How’s this for the background of a deserving artist? Monte is the daughter of a samba lifer, her first childhood instrument tellingly a drum. A vocal debut in a high school theater production of The Rocky Horror Picture Show was followed shortly by classical training in opera in Rome, recording a Phillip Glass song early on and later maintaining a stable musical relationship with avant-skronk artist Arto Lindsay. A visual pioneer, Monte has included long-form videos to accompany each of her nine albums. She dances with uncommon poise, writes, produces (the old-school acoustic samba album Tudo Azul by Velha Guarda Da Portela is a subtly touching salute to her father), and of course sings, in an unmistakable fluid, bell-shaped sopranino.
Her band at the Beacon was more rock than traditional, the songs a broad mix of old singalongs and tracks from the now not-so-current album, the between song patter (im ingles) minimal if still topical (a shout out to the previous week’s street demonstrations in Brazil got the mostly Portuguese-speaking crowd riled up). But the razao de ser for the show, if not the whole tour, is a spectacular multimedia event featuring the work of a dozen Brazilian visual artists who each got a careful shout-out toward the conclusion of the one-set-show-plus-stand-up-and-dance-denouemont. The visuals, which used the entire theater and were individualized for each song, even sometimes overwhelmed the stagecraft (my favorite was the display of stars on Monte’s dress that my friends called “the Disney song”) but probably constricted the music at the same time, preventing the band from stretching out, like a different band does on the earlier, more compelling live set included in 1996’s Barulhinho Bom (A Great Noise), which features Monte’s early work mixed with Tropicalia classics and pop covers. That one’s not a bad way to get a start on this great artist’s oeuvre, as a matter of fact.
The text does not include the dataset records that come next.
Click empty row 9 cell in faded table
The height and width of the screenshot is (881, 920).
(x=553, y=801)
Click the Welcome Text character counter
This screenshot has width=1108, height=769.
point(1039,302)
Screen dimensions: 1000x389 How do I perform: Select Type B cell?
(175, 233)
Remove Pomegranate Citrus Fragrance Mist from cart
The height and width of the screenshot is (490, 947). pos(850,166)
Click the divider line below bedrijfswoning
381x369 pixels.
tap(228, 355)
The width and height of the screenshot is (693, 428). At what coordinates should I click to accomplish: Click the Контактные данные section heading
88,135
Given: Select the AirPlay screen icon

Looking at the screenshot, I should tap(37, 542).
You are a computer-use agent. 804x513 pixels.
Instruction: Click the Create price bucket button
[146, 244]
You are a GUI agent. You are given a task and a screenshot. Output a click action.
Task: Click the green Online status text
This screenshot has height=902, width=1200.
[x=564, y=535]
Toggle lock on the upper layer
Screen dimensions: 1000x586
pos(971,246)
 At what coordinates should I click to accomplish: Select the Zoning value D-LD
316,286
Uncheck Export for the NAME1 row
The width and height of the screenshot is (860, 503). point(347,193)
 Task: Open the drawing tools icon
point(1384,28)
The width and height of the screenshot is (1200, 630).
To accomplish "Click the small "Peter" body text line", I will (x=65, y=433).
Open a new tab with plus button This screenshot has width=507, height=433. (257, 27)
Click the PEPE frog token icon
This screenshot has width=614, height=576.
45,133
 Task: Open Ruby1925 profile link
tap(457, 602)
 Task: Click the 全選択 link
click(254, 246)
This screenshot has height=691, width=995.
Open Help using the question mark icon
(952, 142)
But there are yet greater obras de arte in Monte’s catalog. Her second album, the sassy Mais, was followed in 1994 by Rose and Charcoal, both produced by Lindsay (Arto Lindsay has a million-seller to his credit? Really?). But Rose and Charcoal (titled Verde, anil, amarelo, cor de rosa e carvão in Brazil) ditches swagger in exchange for an elegance and lyricism that highlights Monte’s broad talents, effortless delivery and subtle rhythm. Better still— one of the great albums of the 21st century— is 2002’s multi-million-selling Tribalistas, a one-off three-way tribute to the Tropicalia rebels who achieved government harassment, incarceration, and exile in response to their political music. Monte, along with her co-equals Amaldo Artunes and Carlinhos Brown, create a bonfire singalong of dulcet Brazilian friendship songs, evoking an image of the Tropicalistas as kind, wizened, still loving compadres reassembled in the afterglow. And if you love this and wonder if they could burn again, Tribalistas give us a hint of what that could sound like a decade’s more down the road in last month’s online-only “Joga Arroz”, in tribute to liberalization of Brazilian law on same-sex marriage. One song, two things we all ought to get caught up with.